● TO DO:
Using the records below, output the stretch that opens with the line containing "Image resolution: width=890" and closes with the line containing "Task: Click the Save Form button", exactly and including both lines, with nothing more.

[Records contained in a dataset]

▬▬▬▬▬▬▬▬▬▬

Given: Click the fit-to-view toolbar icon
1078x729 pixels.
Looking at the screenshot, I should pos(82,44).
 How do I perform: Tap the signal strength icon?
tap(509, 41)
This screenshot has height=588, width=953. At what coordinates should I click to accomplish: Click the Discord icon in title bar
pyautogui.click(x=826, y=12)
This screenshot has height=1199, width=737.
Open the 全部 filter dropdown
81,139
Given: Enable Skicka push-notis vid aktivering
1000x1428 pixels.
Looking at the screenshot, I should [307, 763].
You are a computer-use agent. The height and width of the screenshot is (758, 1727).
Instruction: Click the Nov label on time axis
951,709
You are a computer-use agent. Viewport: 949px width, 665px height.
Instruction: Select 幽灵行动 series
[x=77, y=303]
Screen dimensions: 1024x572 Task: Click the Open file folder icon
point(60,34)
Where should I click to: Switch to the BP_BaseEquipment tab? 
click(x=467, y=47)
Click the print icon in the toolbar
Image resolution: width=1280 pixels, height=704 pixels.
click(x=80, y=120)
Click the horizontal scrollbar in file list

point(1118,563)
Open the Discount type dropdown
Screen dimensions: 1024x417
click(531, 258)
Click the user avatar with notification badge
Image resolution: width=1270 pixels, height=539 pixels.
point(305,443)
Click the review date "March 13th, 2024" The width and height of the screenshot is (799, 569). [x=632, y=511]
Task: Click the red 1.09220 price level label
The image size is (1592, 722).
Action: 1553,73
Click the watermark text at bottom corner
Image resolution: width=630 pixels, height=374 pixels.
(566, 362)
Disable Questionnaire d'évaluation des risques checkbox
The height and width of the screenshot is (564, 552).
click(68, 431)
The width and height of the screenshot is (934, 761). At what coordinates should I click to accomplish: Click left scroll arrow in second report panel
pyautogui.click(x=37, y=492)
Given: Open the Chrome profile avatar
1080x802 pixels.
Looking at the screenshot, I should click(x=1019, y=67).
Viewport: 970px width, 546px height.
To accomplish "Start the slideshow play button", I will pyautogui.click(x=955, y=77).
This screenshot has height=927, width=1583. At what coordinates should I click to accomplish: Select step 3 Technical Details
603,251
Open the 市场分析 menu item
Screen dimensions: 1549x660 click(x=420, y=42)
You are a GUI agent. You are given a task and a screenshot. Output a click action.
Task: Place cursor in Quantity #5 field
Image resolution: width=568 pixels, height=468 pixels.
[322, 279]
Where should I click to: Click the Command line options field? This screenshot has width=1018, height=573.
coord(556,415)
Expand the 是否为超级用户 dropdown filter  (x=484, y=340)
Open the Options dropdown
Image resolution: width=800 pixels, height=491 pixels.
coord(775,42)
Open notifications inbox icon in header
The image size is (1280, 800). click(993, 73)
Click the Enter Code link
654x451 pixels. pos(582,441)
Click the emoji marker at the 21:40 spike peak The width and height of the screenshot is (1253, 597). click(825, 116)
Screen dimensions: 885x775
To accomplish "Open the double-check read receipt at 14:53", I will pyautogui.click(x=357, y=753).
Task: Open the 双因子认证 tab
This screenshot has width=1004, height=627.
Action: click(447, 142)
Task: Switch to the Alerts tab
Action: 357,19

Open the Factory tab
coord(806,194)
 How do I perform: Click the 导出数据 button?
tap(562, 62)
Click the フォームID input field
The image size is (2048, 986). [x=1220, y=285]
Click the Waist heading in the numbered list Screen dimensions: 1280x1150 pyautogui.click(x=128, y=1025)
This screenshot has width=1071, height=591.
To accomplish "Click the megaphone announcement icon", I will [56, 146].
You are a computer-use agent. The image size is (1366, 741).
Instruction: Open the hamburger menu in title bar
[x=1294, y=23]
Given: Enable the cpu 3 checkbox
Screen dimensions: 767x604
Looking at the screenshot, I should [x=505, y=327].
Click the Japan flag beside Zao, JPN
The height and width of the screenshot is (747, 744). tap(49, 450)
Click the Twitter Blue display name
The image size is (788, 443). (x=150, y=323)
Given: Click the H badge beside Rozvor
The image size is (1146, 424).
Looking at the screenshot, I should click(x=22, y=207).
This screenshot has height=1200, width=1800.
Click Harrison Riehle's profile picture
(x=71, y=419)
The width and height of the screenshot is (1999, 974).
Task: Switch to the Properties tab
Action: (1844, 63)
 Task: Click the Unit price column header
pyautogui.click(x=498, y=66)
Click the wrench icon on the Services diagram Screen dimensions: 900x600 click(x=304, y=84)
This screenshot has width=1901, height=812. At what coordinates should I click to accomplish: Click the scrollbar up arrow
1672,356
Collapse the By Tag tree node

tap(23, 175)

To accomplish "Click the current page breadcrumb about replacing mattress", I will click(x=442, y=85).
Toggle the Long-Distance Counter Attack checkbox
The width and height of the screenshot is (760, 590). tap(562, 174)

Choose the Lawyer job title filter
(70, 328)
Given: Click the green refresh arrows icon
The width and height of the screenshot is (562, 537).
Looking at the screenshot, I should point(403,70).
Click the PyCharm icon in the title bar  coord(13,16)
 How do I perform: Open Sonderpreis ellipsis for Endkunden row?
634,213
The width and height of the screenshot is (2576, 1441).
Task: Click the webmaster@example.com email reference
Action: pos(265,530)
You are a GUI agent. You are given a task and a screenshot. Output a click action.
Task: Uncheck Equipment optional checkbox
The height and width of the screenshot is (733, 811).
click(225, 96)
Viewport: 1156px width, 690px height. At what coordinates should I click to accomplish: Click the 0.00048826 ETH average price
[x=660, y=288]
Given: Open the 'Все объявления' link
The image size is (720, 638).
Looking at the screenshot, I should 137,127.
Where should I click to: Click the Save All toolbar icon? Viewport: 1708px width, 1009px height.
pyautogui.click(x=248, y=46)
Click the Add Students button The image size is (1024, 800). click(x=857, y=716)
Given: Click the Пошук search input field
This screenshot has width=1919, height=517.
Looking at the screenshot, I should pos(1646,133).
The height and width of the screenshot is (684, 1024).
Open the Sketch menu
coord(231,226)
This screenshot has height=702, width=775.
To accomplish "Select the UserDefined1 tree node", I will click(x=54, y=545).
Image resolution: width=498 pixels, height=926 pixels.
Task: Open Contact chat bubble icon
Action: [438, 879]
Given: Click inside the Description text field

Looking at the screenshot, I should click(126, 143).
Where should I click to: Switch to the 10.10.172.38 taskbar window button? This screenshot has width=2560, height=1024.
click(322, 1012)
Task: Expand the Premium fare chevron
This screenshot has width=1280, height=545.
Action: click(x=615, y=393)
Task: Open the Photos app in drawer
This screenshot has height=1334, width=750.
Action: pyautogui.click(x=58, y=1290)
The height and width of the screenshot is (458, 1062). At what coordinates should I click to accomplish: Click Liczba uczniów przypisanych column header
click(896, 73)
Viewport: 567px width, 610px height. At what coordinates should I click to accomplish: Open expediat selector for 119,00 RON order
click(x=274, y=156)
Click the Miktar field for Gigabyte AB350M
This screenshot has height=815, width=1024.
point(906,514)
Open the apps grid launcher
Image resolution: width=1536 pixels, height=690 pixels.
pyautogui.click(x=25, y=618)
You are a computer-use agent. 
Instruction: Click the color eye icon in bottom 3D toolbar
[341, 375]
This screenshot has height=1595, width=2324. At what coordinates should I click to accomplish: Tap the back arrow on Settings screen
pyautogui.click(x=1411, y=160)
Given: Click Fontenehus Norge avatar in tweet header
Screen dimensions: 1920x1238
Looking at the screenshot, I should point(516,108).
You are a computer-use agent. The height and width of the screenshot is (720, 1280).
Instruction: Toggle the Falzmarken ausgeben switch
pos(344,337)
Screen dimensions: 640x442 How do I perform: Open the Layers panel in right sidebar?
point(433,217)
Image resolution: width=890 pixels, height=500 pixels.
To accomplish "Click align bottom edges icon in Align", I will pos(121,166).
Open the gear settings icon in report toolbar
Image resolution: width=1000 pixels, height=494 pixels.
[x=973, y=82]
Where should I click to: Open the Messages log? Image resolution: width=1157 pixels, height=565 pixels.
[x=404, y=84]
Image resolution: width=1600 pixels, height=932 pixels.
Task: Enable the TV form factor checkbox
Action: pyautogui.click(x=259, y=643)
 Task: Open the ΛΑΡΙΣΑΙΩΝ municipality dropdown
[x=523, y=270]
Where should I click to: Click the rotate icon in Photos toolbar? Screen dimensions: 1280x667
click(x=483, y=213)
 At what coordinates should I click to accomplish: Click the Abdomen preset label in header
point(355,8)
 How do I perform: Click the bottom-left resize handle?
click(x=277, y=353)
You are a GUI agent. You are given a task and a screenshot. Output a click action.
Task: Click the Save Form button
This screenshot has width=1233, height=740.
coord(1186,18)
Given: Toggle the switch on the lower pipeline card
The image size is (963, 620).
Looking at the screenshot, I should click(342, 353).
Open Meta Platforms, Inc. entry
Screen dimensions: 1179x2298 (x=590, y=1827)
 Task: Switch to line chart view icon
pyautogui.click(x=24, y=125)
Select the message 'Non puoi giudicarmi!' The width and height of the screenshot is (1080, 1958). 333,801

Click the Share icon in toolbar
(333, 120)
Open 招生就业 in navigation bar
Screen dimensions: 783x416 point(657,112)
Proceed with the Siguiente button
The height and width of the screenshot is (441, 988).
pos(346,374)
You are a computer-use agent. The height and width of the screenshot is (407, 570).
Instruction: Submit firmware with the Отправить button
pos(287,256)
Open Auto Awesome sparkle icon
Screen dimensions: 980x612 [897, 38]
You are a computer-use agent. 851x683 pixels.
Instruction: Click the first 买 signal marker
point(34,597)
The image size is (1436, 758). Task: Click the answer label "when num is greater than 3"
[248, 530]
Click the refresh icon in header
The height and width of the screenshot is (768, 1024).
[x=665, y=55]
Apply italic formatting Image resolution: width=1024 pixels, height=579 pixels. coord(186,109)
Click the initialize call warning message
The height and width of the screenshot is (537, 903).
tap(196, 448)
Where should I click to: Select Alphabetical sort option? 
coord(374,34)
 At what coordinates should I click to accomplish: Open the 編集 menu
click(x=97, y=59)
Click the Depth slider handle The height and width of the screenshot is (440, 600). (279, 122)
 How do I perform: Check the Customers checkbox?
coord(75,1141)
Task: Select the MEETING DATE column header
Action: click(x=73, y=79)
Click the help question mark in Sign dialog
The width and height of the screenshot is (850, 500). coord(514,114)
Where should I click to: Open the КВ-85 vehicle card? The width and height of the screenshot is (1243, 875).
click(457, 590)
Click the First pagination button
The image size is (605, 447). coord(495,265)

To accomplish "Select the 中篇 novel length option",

▬▬▬▬▬▬▬▬▬▬

● WRITTEN SOLUTION:
Image resolution: width=890 pixels, height=500 pixels.
To accomplish "Click align bottom edges icon in Align", I will pos(121,166).
Open the gear settings icon in report toolbar
Image resolution: width=1000 pixels, height=494 pixels.
[x=973, y=82]
Where should I click to: Open the Messages log? Image resolution: width=1157 pixels, height=565 pixels.
[x=404, y=84]
Image resolution: width=1600 pixels, height=932 pixels.
Task: Enable the TV form factor checkbox
Action: pyautogui.click(x=259, y=643)
 Task: Open the ΛΑΡΙΣΑΙΩΝ municipality dropdown
[x=523, y=270]
Where should I click to: Click the rotate icon in Photos toolbar? Screen dimensions: 1280x667
click(x=483, y=213)
 At what coordinates should I click to accomplish: Click the Abdomen preset label in header
point(355,8)
 How do I perform: Click the bottom-left resize handle?
click(x=277, y=353)
You are a GUI agent. You are given a task and a screenshot. Output a click action.
Task: Click the Save Form button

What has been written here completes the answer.